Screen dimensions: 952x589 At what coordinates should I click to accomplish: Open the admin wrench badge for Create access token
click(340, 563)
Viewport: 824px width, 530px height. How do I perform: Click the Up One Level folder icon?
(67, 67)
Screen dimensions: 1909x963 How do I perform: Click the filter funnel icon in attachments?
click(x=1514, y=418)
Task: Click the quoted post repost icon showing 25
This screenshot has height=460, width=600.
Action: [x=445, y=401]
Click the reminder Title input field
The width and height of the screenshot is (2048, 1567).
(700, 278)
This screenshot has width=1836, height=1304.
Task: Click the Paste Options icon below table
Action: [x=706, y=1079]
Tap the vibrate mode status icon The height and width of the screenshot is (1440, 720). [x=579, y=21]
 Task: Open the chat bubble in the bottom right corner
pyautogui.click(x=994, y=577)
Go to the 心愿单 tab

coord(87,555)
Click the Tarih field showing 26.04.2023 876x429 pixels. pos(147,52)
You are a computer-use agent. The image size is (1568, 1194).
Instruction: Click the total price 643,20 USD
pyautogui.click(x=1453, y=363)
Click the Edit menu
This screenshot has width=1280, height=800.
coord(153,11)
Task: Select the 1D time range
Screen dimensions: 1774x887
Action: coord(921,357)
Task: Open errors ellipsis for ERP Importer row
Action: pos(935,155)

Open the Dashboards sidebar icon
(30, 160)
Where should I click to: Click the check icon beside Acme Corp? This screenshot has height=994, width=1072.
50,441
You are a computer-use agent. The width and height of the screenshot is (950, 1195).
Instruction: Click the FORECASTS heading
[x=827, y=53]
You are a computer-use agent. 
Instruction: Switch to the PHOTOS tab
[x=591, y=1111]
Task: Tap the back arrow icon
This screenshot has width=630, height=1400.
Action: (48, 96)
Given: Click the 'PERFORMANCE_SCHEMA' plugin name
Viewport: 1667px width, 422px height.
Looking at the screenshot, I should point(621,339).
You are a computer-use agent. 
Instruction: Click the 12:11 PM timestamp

______________________________

> **PROBLEM DETAILS**
What you give back must be the stretch above, starting at the line with "This screenshot has height=460, width=600." and ending at the line with "Task: Select the 1D time range", copied exactly.

> **RESPONSE TO THE EXERCISE**
This screenshot has height=460, width=600.
Action: [x=445, y=401]
Click the reminder Title input field
The width and height of the screenshot is (2048, 1567).
(700, 278)
This screenshot has width=1836, height=1304.
Task: Click the Paste Options icon below table
Action: [x=706, y=1079]
Tap the vibrate mode status icon The height and width of the screenshot is (1440, 720). [x=579, y=21]
 Task: Open the chat bubble in the bottom right corner
pyautogui.click(x=994, y=577)
Go to the 心愿单 tab

coord(87,555)
Click the Tarih field showing 26.04.2023 876x429 pixels. pos(147,52)
You are a computer-use agent. The image size is (1568, 1194).
Instruction: Click the total price 643,20 USD
pyautogui.click(x=1453, y=363)
Click the Edit menu
This screenshot has width=1280, height=800.
coord(153,11)
Task: Select the 1D time range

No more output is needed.